The Tamil film casts Vikram as Beera and Prithviraj Sukumaran as Dev Prasad. Both versions were shot simultaneously and while they were physically demanding films to shoot – the actors have performed most of their own stunts – Rai and co-star Vikram faced a particular challenge in filming two different-language versions back to back.

"By far the toughest thing was shooting two films in different languages," Rai said, talking of how Ratnam and his crew would can a scene for the Hindi version and instantly shoot another one for the Tamil. "We'd get it right and then there'd be a need to do one more – in the same conditions, while the light held. That speed was extremely challenging," she said. "But as a team it's not about the number of takes or times, it's about getting that magical moment."

But the chopping and changing did bring with it the odd moment of bewilderment, the actors reported. "There were times we were all looking at each other in confusion. There was Kenny Sir [Vikram], who's more comfortable in Tamil than in Hindi; there's me, I'm more comfortable in Hindi than in Tamil; and then there was Prithvi, who's most comfortable in Malayalam but was trying to speak Tamil," laughed Rai.

"I was the only sane person all through," Bachchan quipped.

The two-hour-long conference degenerated into a love-in of sorts as Rai, Bachchan and Vikram spent the better part of two hours telling the world's media how far the famously demanding director had pushed them.

"There's this one scene where Kenny Sir is hanging off a bridge with one hand and I'm lying there holding onto him – finally, Mani says, 'Fantastic! We've got it! Now let's try it in a completely different way," 34-year-old Bachchan recounted. "And you're saying, 'What? Do you want me to hang from one hand now?'

"But that's the thing with Mani. He pushes you."

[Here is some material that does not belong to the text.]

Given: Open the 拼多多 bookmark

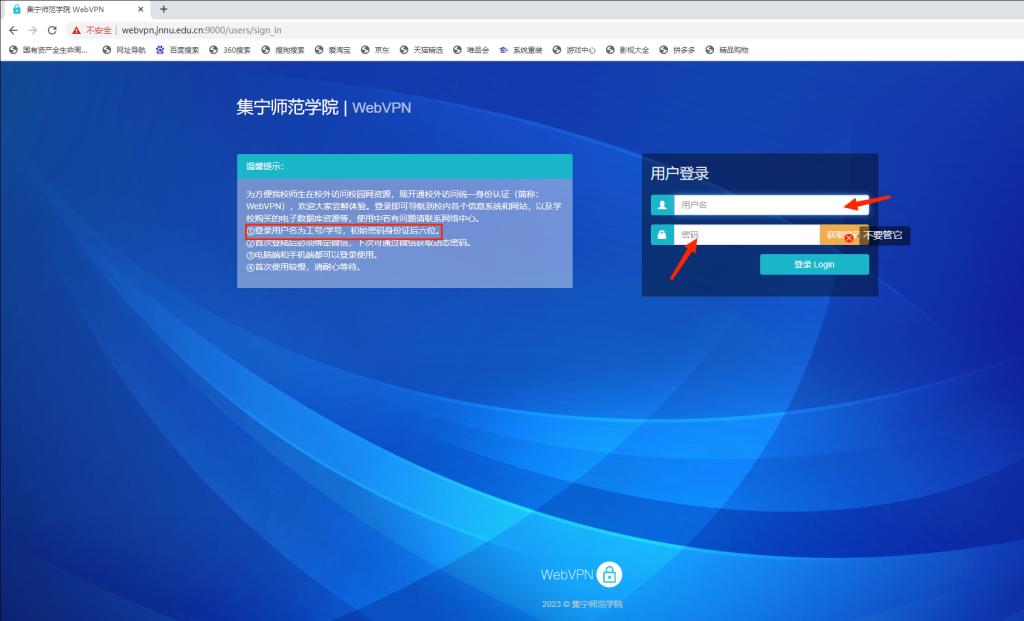Looking at the screenshot, I should [677, 49].
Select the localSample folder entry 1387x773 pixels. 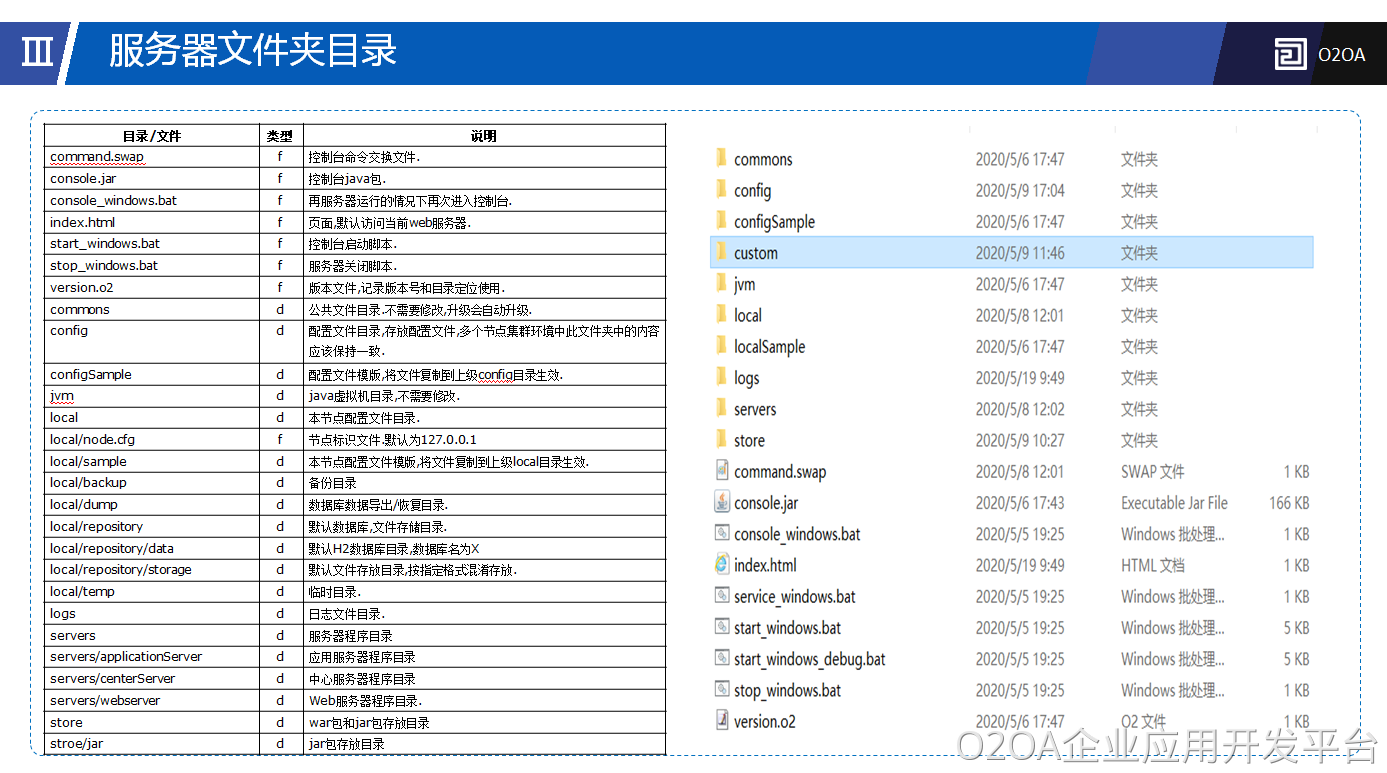coord(769,347)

While Rai began her career with?Ratnam in Iruvar (1997), Bachchan's work for the South Indian director including Yuva (2004) and Guru (2007), has defined his career, and the actor believes Ratnam has an innate understanding of what his cast is capable of. "The first time I worked with Mani was in Yuva. When I saw my performance, I said, 'Really? I can do that?'

"If anybody else had asked me to do this role, I'd have said no way. He knows me better than I know myself."

Added Vikram: "When I was in college I felt if I ever did a film with Mani Ratnam, I could retire afterwards. Now, I can tell my grandchildren very proudly that I worked with him."

Self-effacing Ratnam shrugged it all off. "When you cast an actor, that's a huge decision. Fifty per cent of my job is done if the casting is done right," he said. In this global conference that links five cities, the Bachchans dominate the room. They're hit with the most questions, constantly being asked to talk about their roles, about the film, about each other.

Through all of it, Ratnam plays the quiet listener. The spotlight is firmly on his stars and he's got no qualms with that. Rather, he comes across as a man of very few words – at least in public, and the words he does use are precisely chosen. "I thought I'd be a cat [at this] after a couple of films," he said when asked about the problems shooting two versions threw up. "But each film is like my first – it becomes more and more difficult!"

However, he did pooh-pooh media reports that he had shot four different climaxes to the film. "To get one climax right is very difficult, if we were to shoot four, we'd be making movies after movies," he said, before Bachchan leapt to his rescue.

"Mani Ratnam is a director who knows what he wants to the extent that when the actors say they can do better, when they want another take, he will not agree if he's happy with what has already been shot," Bachchan said.

The climax, he quipped, offers an unexpected twist in the tale: "Ragini becomes a sanyasin [or hermit], while Vikram and I go off together." It's a plotline that could well spawn a Bollywood trend on it's own.